■ **SUPPLIED MATERIAL**:
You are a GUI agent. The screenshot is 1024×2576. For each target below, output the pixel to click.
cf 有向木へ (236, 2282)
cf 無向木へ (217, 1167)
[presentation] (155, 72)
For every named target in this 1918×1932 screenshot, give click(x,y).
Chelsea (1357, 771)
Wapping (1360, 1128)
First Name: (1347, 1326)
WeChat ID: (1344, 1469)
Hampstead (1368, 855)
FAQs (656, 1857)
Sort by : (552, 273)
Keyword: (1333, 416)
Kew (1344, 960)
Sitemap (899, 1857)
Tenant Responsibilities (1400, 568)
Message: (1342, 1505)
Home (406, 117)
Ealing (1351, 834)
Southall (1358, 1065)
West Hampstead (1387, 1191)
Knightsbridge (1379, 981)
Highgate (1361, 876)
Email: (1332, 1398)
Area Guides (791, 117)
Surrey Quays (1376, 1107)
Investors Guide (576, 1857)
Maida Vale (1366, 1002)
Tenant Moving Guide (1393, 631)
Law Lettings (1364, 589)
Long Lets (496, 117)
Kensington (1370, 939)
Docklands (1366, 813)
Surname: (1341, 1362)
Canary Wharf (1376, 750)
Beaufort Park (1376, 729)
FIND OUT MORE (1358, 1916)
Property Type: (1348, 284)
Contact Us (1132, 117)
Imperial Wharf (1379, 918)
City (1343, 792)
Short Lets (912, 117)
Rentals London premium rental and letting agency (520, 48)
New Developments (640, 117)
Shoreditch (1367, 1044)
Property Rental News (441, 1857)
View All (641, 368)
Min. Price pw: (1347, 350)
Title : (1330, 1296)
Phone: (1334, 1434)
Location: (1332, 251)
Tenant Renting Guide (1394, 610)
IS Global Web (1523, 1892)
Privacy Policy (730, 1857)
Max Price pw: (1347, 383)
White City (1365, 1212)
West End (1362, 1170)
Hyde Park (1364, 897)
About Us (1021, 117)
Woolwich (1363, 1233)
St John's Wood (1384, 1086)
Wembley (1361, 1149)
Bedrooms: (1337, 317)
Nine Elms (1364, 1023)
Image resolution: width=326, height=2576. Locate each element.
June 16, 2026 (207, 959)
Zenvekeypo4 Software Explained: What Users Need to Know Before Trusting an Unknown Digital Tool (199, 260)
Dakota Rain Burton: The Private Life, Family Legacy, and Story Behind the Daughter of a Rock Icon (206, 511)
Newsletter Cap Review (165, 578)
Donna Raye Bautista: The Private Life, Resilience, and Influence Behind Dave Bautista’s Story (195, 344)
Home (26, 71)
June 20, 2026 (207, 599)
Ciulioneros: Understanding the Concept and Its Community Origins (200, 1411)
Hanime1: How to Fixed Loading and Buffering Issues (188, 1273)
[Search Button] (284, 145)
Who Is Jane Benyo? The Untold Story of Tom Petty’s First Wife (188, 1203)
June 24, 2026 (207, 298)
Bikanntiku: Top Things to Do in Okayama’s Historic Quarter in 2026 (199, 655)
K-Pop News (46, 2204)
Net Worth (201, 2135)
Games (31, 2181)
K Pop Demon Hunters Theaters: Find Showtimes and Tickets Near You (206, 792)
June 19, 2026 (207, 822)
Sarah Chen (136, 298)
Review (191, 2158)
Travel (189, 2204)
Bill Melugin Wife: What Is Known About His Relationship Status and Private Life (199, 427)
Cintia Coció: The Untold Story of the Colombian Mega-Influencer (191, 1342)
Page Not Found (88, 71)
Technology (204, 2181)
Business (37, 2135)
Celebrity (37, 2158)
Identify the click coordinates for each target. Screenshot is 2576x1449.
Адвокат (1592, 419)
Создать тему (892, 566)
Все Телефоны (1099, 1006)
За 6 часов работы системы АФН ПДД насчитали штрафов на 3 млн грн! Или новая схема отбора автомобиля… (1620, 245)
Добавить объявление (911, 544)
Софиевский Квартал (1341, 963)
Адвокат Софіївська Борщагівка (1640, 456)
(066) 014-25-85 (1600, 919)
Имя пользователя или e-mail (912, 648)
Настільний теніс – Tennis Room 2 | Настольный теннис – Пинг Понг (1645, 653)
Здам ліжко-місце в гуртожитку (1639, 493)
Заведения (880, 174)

■ **WHAT THE TASK ASKS**: Reproduce all the records above, switching every "Home" to "Start" and leaving everything else unchanged.

■ **RESULT FOR THIS TASK**:
You are a GUI agent. The screenshot is 1024×2576. For each target below, output the pixel to click.
cf 有向木へ (236, 2282)
cf 無向木へ (217, 1167)
[presentation] (155, 72)
For every named target in this 1918×1932 screenshot, give click(x,y).
Chelsea (1357, 771)
Wapping (1360, 1128)
First Name: (1347, 1326)
WeChat ID: (1344, 1469)
Hampstead (1368, 855)
FAQs (656, 1857)
Sort by : (552, 273)
Keyword: (1333, 416)
Kew (1344, 960)
Sitemap (899, 1857)
Tenant Responsibilities (1400, 568)
Message: (1342, 1505)
Start (406, 117)
Ealing (1351, 834)
Southall (1358, 1065)
West Hampstead (1387, 1191)
Knightsbridge (1379, 981)
Highgate (1361, 876)
Email: (1332, 1398)
Area Guides (791, 117)
Surrey Quays (1376, 1107)
Investors Guide (576, 1857)
Maida Vale (1366, 1002)
Tenant Moving Guide (1393, 631)
Law Lettings (1364, 589)
Long Lets (496, 117)
Kensington (1370, 939)
Docklands (1366, 813)
Surname: (1341, 1362)
Canary Wharf (1376, 750)
Beaufort Park (1376, 729)
FIND OUT MORE (1358, 1916)
Property Type: (1348, 284)
Contact Us (1132, 117)
Imperial Wharf (1379, 918)
City (1343, 792)
Short Lets (912, 117)
Rentals London premium rental and letting agency (520, 48)
New Developments (640, 117)
Shoreditch (1367, 1044)
Property Rental News (441, 1857)
View All (641, 368)
Min. Price pw: (1347, 350)
Title : (1330, 1296)
Phone: (1334, 1434)
Location: (1332, 251)
Tenant Renting Guide (1394, 610)
IS Global Web (1523, 1892)
Privacy Policy (730, 1857)
Max Price pw: (1347, 383)
White City (1365, 1212)
West End (1362, 1170)
Hyde Park (1364, 897)
About Us (1021, 117)
Woolwich (1363, 1233)
St John's Wood (1384, 1086)
Wembley (1361, 1149)
Bedrooms: (1337, 317)
Nine Elms (1364, 1023)
Image resolution: width=326, height=2576. Locate each element.
June 16, 2026 (207, 959)
Zenvekeypo4 Software Explained: What Users Need to Know Before Trusting an Unknown Digital Tool (199, 260)
Dakota Rain Burton: The Private Life, Family Legacy, and Story Behind the Daughter of a Rock Icon (206, 511)
Newsletter Cap Review (165, 578)
Donna Raye Bautista: The Private Life, Resilience, and Influence Behind Dave Bautista’s Story (195, 344)
Start (26, 71)
June 20, 2026 (207, 599)
Ciulioneros: Understanding the Concept and Its Community Origins (200, 1411)
Hanime1: How to Fixed Loading and Buffering Issues (188, 1273)
[Search Button] (284, 145)
Who Is Jane Benyo? The Untold Story of Tom Petty’s First Wife (188, 1203)
June 24, 2026 (207, 298)
Bikanntiku: Top Things to Do in Okayama’s Historic Quarter in 2026 (199, 655)
K-Pop News (46, 2204)
Net Worth (201, 2135)
Games (31, 2181)
K Pop Demon Hunters Theaters: Find Showtimes and Tickets Near You (206, 792)
June 19, 2026 (207, 822)
Sarah Chen (136, 298)
Review (191, 2158)
Travel (189, 2204)
Bill Melugin Wife: What Is Known About His Relationship Status and Private Life (199, 427)
Cintia Coció: The Untold Story of the Colombian Mega-Influencer (191, 1342)
Page Not Found (88, 71)
Technology (204, 2181)
Business (37, 2135)
Celebrity (37, 2158)
Identify the click coordinates for each target. Screenshot is 2576x1449.
Адвокат (1592, 419)
Создать тему (892, 566)
Все Телефоны (1099, 1006)
За 6 часов работы системы АФН ПДД насчитали штрафов на 3 млн грн! Или новая схема отбора автомобиля… (1620, 245)
Добавить объявление (911, 544)
Софиевский Квартал (1341, 963)
Адвокат Софіївська Борщагівка (1640, 456)
(066) 014-25-85 (1600, 919)
Имя пользователя или e-mail (912, 648)
Настільний теніс – Tennis Room 2 | Настольный теннис – Пинг Понг (1645, 653)
Здам ліжко-місце в гуртожитку (1639, 493)
Заведения (880, 174)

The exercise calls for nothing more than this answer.